• _Te gebruiken gegevens_
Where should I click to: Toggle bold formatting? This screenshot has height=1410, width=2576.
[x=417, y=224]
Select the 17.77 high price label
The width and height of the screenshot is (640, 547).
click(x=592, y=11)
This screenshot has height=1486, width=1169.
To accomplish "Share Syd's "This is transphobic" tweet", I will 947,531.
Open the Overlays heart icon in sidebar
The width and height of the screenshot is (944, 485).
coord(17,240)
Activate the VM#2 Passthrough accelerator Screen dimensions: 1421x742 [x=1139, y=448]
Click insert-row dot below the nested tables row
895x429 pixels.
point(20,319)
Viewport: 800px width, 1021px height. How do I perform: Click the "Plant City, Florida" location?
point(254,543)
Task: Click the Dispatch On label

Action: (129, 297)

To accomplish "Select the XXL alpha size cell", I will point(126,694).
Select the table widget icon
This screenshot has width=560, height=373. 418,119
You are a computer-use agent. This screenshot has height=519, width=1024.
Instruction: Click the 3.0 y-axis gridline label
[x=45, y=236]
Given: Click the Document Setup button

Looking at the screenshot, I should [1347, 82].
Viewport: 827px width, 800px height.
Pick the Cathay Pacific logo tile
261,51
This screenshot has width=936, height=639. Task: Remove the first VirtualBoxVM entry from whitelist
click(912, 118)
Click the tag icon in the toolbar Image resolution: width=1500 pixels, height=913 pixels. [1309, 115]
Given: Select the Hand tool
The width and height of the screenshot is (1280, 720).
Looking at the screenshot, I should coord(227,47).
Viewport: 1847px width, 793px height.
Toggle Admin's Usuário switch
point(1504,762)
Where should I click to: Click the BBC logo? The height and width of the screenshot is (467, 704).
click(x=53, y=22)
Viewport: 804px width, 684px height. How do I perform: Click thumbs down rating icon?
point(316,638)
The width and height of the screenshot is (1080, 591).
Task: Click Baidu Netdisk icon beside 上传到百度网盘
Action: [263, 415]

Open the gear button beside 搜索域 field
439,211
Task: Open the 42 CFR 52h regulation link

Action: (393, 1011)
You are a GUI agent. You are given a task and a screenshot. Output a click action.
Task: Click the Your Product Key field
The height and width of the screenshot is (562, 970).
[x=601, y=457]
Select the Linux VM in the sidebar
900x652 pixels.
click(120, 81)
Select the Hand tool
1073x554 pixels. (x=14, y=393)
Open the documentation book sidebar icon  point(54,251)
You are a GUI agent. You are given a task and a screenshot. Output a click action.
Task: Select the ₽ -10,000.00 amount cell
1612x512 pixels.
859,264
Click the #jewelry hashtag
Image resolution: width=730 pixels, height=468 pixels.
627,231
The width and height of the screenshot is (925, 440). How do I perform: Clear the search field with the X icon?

• _Oefeningsdoel_
Spoor in de items elke regel op die het woord "logo" bevat en schrijf die regels over. Het verschil tussen hoofdletters en kleine letters telt mee.

• _Antwoord_
Pick the Cathay Pacific logo tile
Where should I click to: Click the BBC logo? The height and width of the screenshot is (467, 704).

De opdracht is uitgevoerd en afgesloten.